Durch Bescheid vom 24. April 1997 hob die beklagte Familienkasse die Kindergeldfestsetzung für die in den Jahren 1980 und 1984 geborenen Kinder des Klägers ... und ... rückwirkend für die Monate August 1996 bis April 1997 gemäß § 70 Abs. 2 des Einkommensteuergesetzes (EStG) auf, weil die Kinder am 1. August 1996 seinen Haushalt verlassen hätten. Mit der Aufhebung der Kindergeldfestsetzung verband die beklagte Familienkasse die Anordnung, das zuviel gezahlte Kindergeld in Höhe von insgesamt 3.760,-- DM gemäß § 37 Abs. 2 der Abgabenordnung (AO) zu erstatten.

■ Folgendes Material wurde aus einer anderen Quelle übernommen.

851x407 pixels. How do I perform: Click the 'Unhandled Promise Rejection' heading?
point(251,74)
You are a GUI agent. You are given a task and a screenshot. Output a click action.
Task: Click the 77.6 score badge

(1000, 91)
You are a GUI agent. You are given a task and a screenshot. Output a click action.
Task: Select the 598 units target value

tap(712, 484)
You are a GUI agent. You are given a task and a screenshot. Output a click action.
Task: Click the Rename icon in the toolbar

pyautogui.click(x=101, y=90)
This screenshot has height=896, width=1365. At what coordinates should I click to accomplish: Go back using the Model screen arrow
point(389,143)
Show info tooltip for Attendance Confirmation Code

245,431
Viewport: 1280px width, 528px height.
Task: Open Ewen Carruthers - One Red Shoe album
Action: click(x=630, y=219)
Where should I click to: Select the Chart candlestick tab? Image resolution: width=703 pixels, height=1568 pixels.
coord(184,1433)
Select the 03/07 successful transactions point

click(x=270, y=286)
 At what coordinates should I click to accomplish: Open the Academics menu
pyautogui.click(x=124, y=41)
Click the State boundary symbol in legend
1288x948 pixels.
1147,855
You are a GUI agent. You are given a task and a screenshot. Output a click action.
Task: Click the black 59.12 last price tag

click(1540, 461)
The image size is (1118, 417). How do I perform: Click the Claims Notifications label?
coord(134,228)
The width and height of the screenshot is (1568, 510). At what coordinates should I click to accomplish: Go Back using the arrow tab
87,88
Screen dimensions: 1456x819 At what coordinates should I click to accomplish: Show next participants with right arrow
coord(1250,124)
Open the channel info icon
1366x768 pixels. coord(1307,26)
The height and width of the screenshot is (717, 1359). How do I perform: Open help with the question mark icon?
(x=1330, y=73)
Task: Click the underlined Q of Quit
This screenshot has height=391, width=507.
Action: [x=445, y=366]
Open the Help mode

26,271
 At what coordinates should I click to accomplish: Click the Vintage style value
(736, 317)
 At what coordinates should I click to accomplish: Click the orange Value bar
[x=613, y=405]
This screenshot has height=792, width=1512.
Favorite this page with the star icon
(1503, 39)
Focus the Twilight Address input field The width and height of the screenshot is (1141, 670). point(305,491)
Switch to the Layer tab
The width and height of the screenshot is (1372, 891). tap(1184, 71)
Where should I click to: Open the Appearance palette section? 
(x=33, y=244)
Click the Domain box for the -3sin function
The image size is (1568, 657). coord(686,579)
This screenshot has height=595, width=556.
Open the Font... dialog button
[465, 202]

Gegen diesen Bescheid legte der Kläger am 6. Mai 1997 mit der Begründung Einspruch ein, es sei nicht zutreffend, dass seine Kinder seinen Haushalt verlassen hätten. Zwar hätten er und seine Ehefrau im Jahre 1996 getrennt gelebt. Räumlich aber hätten sie mit ihren Kindern weiterhin in dem Anwesen ... in ... zusammengelebt und gewirtschaftet. Für die Kinder habe sich in dieser Zeit nichts geändert.
Auf eine entsprechende Anfrage der beklagten Familienkasse teilte die Beigeladene mit Schreiben vom 30. Oktober 1997 mit, dass sie seit 1. Mai 1997 mit ihren Kindern einen eigenen Haushalt führe. Seit der Trennung im August 1996 hätten sie weiterhin im gemeinsamen Haus gelebt. Die Versorgung und Betreuung der Kinder sei ihr überlassen gewesen.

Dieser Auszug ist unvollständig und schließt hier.